-
Notifications
You must be signed in to change notification settings - Fork 36
Secondary Derivative Datasets
- cr-cron.sh automates much of the construction of secondary derived datasets.
- Aggregating subsets of converted datasets is a less-informative alternative to this page, since that just repackages existing data/metadata instead of deriving novel information from the existing data.
- The need and broad applicability of secondary derived datasets was annealed during twc-healthdata.
pr-enable-dataset.sh provides the ability to enable any of of the built-in secondary derived datasets that come with Prizms.
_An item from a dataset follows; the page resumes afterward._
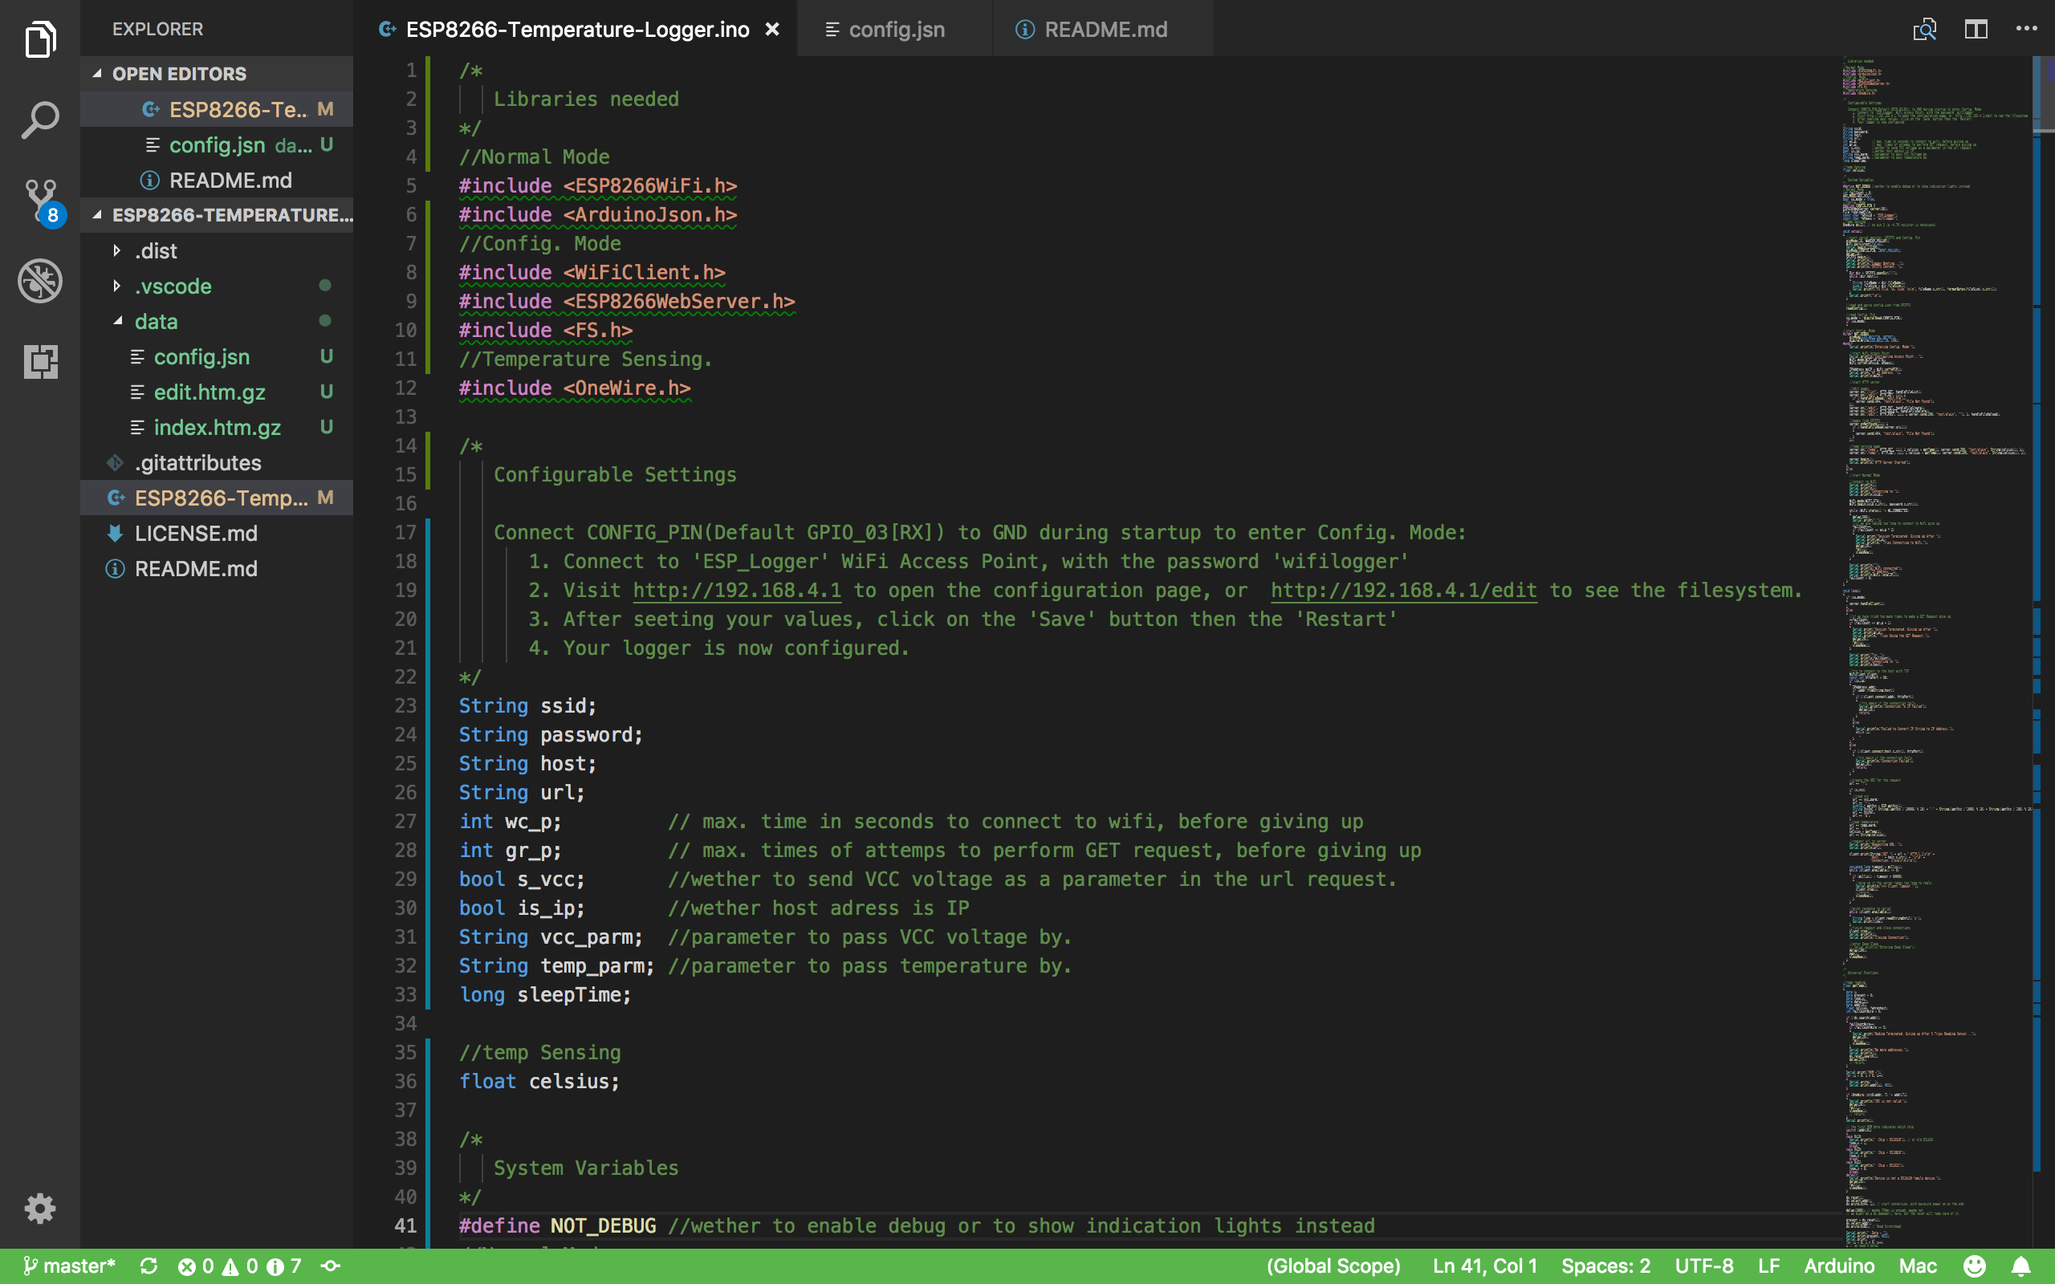Screen dimensions: 2055x1284
Task: Collapse the OPEN EDITORS section
Action: [97, 74]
Running it from within the conversion [data root](csv2rdf4lod automation data root) without any parameters shows the status for all available derived datasets.
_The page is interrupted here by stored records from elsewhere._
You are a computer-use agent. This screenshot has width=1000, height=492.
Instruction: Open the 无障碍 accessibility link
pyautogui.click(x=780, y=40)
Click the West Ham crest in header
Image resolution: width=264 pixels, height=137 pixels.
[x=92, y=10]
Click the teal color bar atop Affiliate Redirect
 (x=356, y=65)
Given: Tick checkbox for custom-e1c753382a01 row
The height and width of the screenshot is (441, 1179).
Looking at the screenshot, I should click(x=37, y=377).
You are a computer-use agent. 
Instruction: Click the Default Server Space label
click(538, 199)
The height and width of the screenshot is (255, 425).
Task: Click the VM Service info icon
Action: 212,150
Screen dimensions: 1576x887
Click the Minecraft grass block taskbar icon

lebot@hub:~/prizms/hub/data/source$ cr-pwd.sh
source/
lebot@hub:~/prizms/hub/data/source$ pr-enable-dataset.sh
Available datasets:
pr-spobal-ng is *not* enabled at hub/pr-spobal-ng/version/latest/retrieve.sh (/home/lebot/opt/prizms/bin/dataset/pr-spobal-ng.sh)
cr-aggregate-eparams is *not* enabled at hub/cr-aggregate-eparams/version/latest/retrieve.sh (/home/lebot/opt/prizms/repos/csv2rdf4lod-automation/bin/secondary/cr-aggregate-eparams.sh)
pr-enable-dataset.sh
leverages csv2rdf4lod-automation's Triggers mechanism to derive secondary datasets using the same mechanisms that are used to process a single dataset. pr-enable-dataset.sh
enable a derived datasets by inserting a trigger within the appropriate "SDV" directory conventions.
lebot@hub:~/prizms/hub/data/source$ pr-enable-dataset.sh --as-latest cr-aggregate-eparams
Created hub/cr-aggregate-eparams/version/latest/retrieve.sh -> /home/lebot/opt/prizms/repos/csv2rdf4lod-automation/bin/secondary/cr-aggregate-eparams.sh
Rerunning the overview shows that cr-aggregate-eparams
is now enabled.
lebot@hub:~/prizms/hub/data/source$ pr-enable-dataset.sh
Available datasets:
pr-spobal-ng is *not* enabled at hub/pr-spobal-ng/version/latest/retrieve.sh (/home/lebot/opt/prizms/bin/dataset/pr-spobal-ng.sh)
cr-aggregate-eparams is enabled at hub/cr-aggregate-eparams/version/latest/retrieve.sh (/home/lebot/opt/prizms/repos/csv2rdf4lod-automation/bin/secondary/cr-aggregate-eparams.sh)
Now commit the pointers, so that the production user can find them.
lebot@hub:~/prizms/hub/data/source/hub$ git add -f pr-neighborlod/src pr-neighborlod/version/retrieve.sh
lebot@hub:~/prizms/hub/data/source/hub$ git commit -m 'enabled pr-neighborlod'
Derived datasets are created with a source identifier for "us". CSV2RDF4LOD_PUBLISH_OUR_SOURCE_ID
is a [CSV2RDF4LOD environment variable](CSV2RDF4LOD environment variables) used to indicate our source identifier.
Provide the argument, situate the trigger in the version/latest
instead of just in version/
.
If you mirror a Prizms node, the soft link that pr-enable-dataset.sh
creates and becomes version controlled will likely break. Fortunately, Prizms will be able to recognize this inconsistency and use the naming convention to automatically fix the reference.
See below.
(yes, we need to wrap this)
lebot@opendap:~/prizms/opendap/data/source$ pr-enable-dataset.sh
Available datasets:
...
cr-isdefinedby is enabled at us/cr-isdefinedby/version/retrieve.sh (/home/lebot/opt/prizms/repos/csv2rdf4lod-automation/bin/dataset/cr-isdefinedby.sh)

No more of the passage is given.